Currently, you could theoretically do it as early as World.create_regions
or as late as pre_fill
.
However, there are upcoming changes to Item Plando and Generic Entrance Randomizer to make the two features work better
together.
These changes necessitate that entrance randomization is done exactly in World.connect_entrances
.
It is fine for your Entrances to be connected differently or not at all before this step.
randomize_entrances
returns the completed ERPlacementState
. The pairings
attribute contains a list of the
created placements by name which can be used to populate slot data.
Generic ER is, as the name implies, generic! That means that your world may have some use case which is not covered by
the ER implementation. To solve this, you can create a custom Entrance
class which provides custom implementations
for is_valid_source_transition
and can_connect_to
. These allow arbitrary constraints to be implemented on
randomization, for instance helping to prevent restrictive sphere 1s or ensuring a maximum distance from a "hub" region.
Important
When implementing these functions, make sure to use super().is_valid_source_transition
and super().can_connect_to
as part of your implementation. Otherwise ER may behave unexpectedly.
This section is a medium-level explainer of the implementation of ER for those who don't want to decipher the code.
However, a basic understanding of the mechanics of fill_restrictive
will be helpful as many of the underlying
algorithms are shared
ER uses a forward fill approach to create the region layout. First, ER collects all_state
and performs a region sweep
from Menu, similar to fill. ER then proceeds in stages to complete the randomization:
- Attempt to connect all non-dead-end regions, prioritizing access to unseen regions so there will always be new exits to pair off.
- Attempt to connect all dead-end regions, so that all regions will be placed
- Connect all remaining dangling edges now that all regions are placed.
- Connect any other dead end entrances (e.g. second entrances to the same dead end regions).
- Connect all remaining non-dead-ends amongst each other.

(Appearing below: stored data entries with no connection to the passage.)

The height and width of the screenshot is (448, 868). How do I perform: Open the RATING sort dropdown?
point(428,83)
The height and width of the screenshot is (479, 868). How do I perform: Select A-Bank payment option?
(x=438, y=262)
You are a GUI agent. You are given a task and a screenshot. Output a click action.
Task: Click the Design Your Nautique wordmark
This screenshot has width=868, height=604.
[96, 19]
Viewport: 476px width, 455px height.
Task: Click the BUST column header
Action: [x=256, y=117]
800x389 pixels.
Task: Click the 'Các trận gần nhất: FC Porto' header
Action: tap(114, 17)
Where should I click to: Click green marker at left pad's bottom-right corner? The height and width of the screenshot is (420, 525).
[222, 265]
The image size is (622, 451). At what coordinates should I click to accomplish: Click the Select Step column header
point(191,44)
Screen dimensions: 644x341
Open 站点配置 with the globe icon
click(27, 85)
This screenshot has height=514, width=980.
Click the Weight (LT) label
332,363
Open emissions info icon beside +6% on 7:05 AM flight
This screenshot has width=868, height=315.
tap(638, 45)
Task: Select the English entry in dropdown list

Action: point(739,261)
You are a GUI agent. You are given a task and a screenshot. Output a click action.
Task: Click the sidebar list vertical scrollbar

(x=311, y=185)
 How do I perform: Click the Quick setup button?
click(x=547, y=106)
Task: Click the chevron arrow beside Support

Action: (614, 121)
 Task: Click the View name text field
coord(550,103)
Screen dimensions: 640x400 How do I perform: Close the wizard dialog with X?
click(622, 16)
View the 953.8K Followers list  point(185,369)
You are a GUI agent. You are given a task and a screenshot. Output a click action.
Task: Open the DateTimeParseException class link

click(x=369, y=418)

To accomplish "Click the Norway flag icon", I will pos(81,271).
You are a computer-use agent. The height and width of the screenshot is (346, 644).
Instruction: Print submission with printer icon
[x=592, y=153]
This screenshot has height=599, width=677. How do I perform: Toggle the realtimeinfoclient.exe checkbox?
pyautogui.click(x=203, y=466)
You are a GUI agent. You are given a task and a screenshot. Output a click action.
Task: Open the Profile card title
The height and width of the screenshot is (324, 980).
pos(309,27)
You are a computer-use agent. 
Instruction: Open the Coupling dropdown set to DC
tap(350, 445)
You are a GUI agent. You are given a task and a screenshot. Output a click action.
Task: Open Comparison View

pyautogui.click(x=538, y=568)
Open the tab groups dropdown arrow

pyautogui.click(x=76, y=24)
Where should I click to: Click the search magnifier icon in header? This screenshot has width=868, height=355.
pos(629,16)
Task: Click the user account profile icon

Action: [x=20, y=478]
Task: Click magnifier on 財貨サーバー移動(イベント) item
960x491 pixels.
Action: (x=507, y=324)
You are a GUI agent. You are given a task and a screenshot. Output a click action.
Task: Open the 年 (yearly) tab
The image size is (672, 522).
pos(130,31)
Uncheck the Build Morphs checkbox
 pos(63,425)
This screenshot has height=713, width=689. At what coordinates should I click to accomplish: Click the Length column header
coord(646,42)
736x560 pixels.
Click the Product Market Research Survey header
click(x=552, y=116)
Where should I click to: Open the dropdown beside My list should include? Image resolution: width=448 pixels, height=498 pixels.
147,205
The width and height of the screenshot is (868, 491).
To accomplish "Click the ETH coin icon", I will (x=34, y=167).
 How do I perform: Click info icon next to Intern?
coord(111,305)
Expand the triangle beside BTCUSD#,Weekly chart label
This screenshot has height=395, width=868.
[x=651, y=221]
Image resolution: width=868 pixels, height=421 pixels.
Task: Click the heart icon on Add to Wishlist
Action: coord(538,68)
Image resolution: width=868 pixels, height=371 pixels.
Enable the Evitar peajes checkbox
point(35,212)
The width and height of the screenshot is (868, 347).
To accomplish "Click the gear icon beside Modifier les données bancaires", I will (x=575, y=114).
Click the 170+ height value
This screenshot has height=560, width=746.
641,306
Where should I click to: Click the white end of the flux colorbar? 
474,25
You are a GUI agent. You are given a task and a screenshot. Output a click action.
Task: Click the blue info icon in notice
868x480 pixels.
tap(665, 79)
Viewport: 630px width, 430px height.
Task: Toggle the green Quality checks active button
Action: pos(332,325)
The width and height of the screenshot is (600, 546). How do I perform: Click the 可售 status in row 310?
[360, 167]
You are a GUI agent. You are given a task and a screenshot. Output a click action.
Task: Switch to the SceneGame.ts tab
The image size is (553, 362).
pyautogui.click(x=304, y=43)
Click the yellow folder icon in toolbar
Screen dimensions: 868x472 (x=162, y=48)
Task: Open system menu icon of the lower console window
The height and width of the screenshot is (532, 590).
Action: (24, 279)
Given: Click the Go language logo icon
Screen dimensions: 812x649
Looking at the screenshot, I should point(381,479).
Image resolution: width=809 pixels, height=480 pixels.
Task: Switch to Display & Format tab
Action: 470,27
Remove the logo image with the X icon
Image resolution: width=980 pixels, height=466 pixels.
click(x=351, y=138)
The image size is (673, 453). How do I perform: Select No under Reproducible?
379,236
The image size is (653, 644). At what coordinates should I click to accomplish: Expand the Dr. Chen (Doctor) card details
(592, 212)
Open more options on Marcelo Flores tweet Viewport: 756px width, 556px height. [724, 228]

The process for each connection will do the following:
- Select a randomizable exit of a reachable region which is a valid source transition.
- Get its group and check
target_group_lookup
to determine which groups are valid targets. - Look up ER targets from those groups and find one which is valid according to
can_connect_to
- Connect the source exit to the target's target_region and delete the target.
- In stage 1, before placing the last valid source transition, an additional speculative sweep is performed to ensure that there will be an available exit after the placement so randomization can continue.
- If it's coupled mode, find the reverse exit and target by name and connect them as well.
- Sweep to update reachable regions.
- Call the
on_connect
callback.
This process repeats until the stage is complete, no valid source transition is found, or no valid target transition is found for any source transition. Unlike fill, there is no attempt made to save a failed randomization.